Collection, storage and freezability of equine epididymal spermatozoa

The recovery of spermatozoa from the cauda epididymis may be the last chance to obtain genetic material from stallions undergone to castration. The aim of the current study was to evaluate the efficiency of cryopreservation and the use of two different extenders for equine epididymal spermatozoa. Testicles obtained from castration were divided into two groups: cauda epididymis processed immediately after orchiectomy and cauda epididymis processed after 24 h storage in saline solution at 4 degrees C of the testis. The epididymal spermatozoa were collected through manual slicing of the cauda epididymis of each testicle.
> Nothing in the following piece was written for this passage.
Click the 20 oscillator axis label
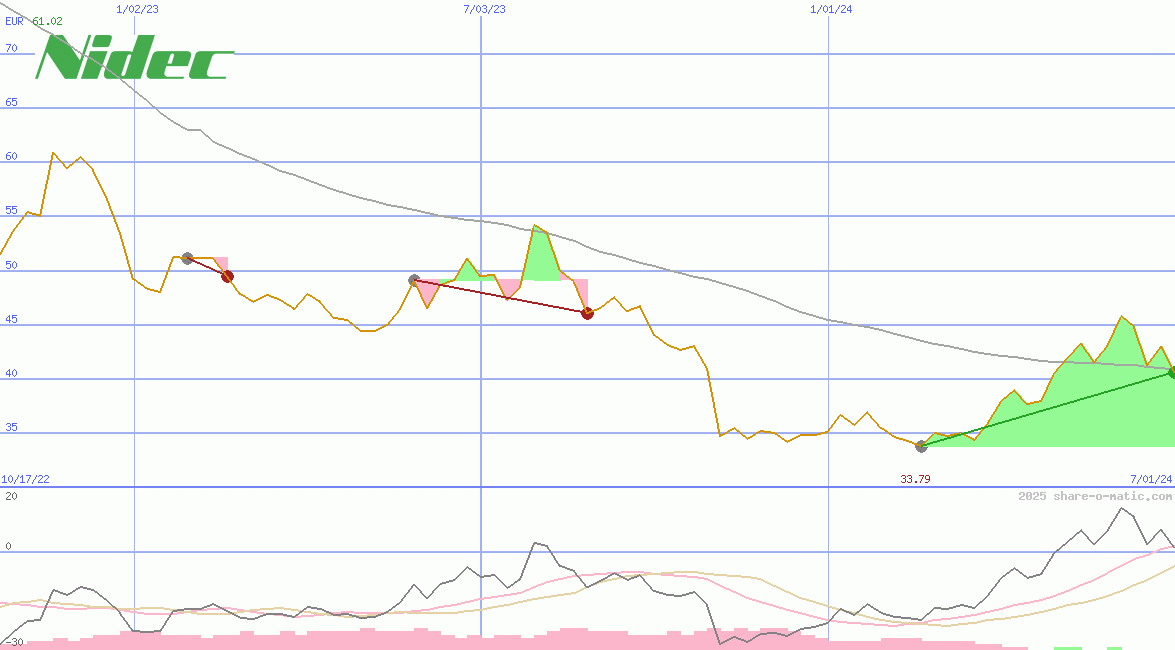This screenshot has width=1175, height=650. [11, 496]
In addition, spermatozoa obtained from different processed testes were diluted alternatively with either modified Palmer or EGG TECH (R) extenders to produce frozen straws. Motility parameters in fresh and frozenthawed material were analysed by means of the computer-aided sperm analysis (CASA). The recorded CASA data were analysed with a mixed linear model. Motility parameters in fresh semen yielded better results than in frozen semen (p = 0.008), but no difference (p > 0.05) was observed between spermatozoa collected immediately after castration or after 24 h of storage; in frozen-thawed samples, EGG TECH (R) tended to improve the percentage of progressively motile spermatozoa in epididymal frozen-thawed semen (p = 0.08) compared with modified Palmer. We conclude that the processing of epididymal spermatozoa can occur up to 24 h after stallion castration and both common extenders used are suitable for preserving this material.